L’obiettivo è quello di riuscire a elaborare una nuova terapia da poter utilizzare contro il Covid. Per fare questo però si deve prima di tutto trovare una formulazione che aiuti il farmaco a raggiungere il punto esatto dove deve agire. Anche perché gli aptameri, quando entrano nel sangue, sono molto instabili e si deve quindi evitare che si degradino. Subito dopo è necessario dimostrare che questa possibile terapia non sia nociva per l’essere umano. Come spiegato da Reggiani: “Sappiamo gli aptameri non sono immunogenici, ovvero non scatenano una risposta immunitaria, ma non possiamo prevedere a priori se, come sostanza chimica, può dare effetti collaterali”.

Efficace anche contro le mutazioni

Il farmaco in questione si potrà assumere in qualunque momento dell’infezione, fermo restando che prima viene iniziato e meglio è. In teoria dovrebbe essere utilizzato fino alla guarigione totale. L’esperto ha spiegato che l’aptamero è indipendente dalla presenza o meno di mutazioni, e quindi funzionerebbe con qualsiasi variante. “Le mutazioni infatti non riguardano la ‘porta di ingresso’ nella cellula. A livello teorico, il farmaco potrebbe essere efficace contro ogni tipo di coronavirus che usa la proteina Spike per infettare le cellule umane tramite il recettore ACE2” ha precisato lo studioso.

Il problema principale per continuare lo studio sono i costi della fase di sviluppo del farmaco decisamente elevati. Il team di studiosi può accedere solo ai fondi di ricerca dei loro Istituti.

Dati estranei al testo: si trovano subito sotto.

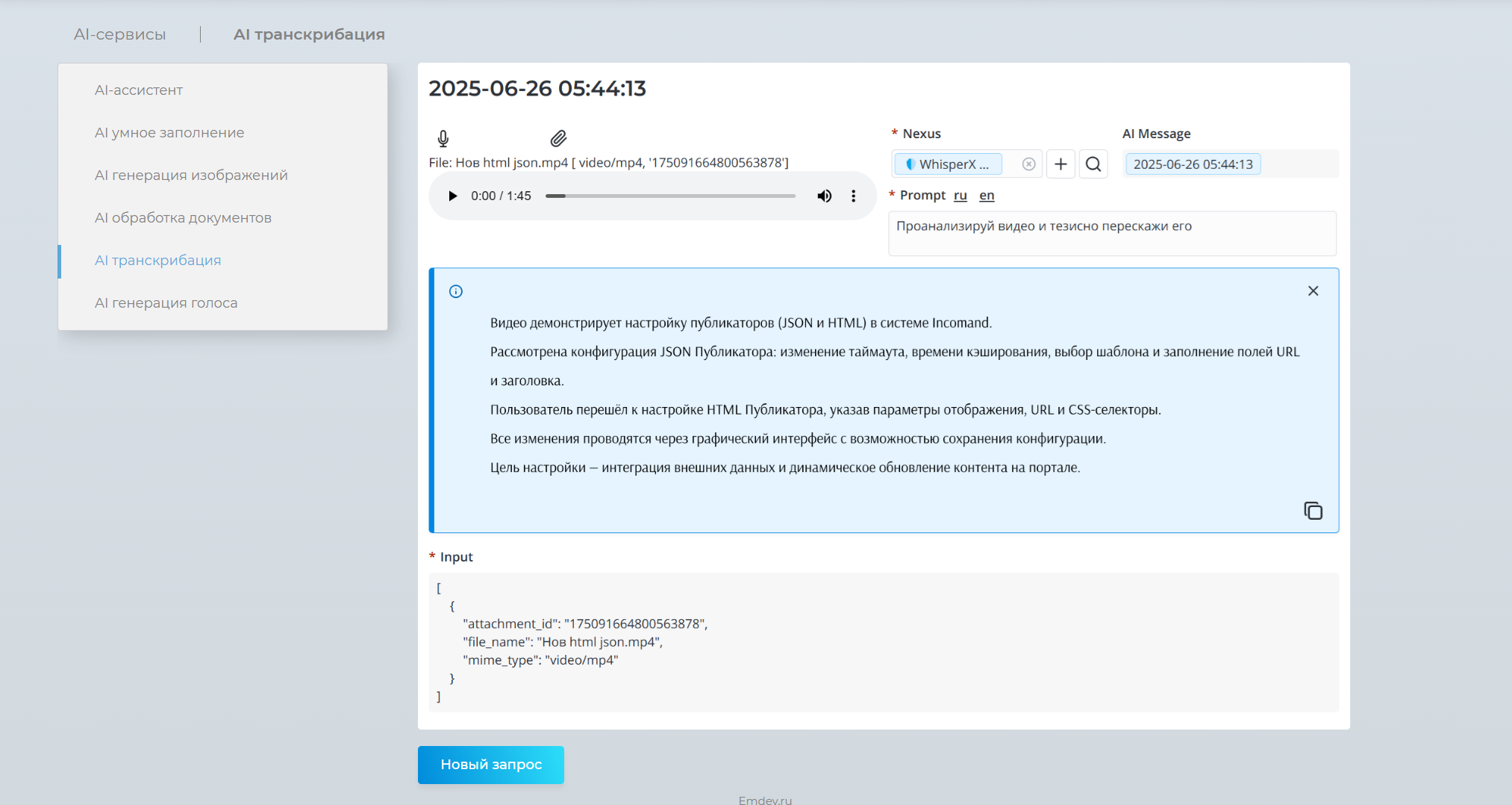1512x805 pixels.
Task: Click the Новый запрос button
Action: coord(490,765)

Secondo Reggiani “la speranza è trovare un’azienda o un finanziatore che creda nell’approccio che abbiamo messo a punto. Abbiamo brevettato gli aptameri anti-Covid proprio per poter dare in licenza il brevetto in esclusiva a un’azienda interessata a produrre il farmaco, una volta che saranno conclusi i trial clinici sull’uomo”.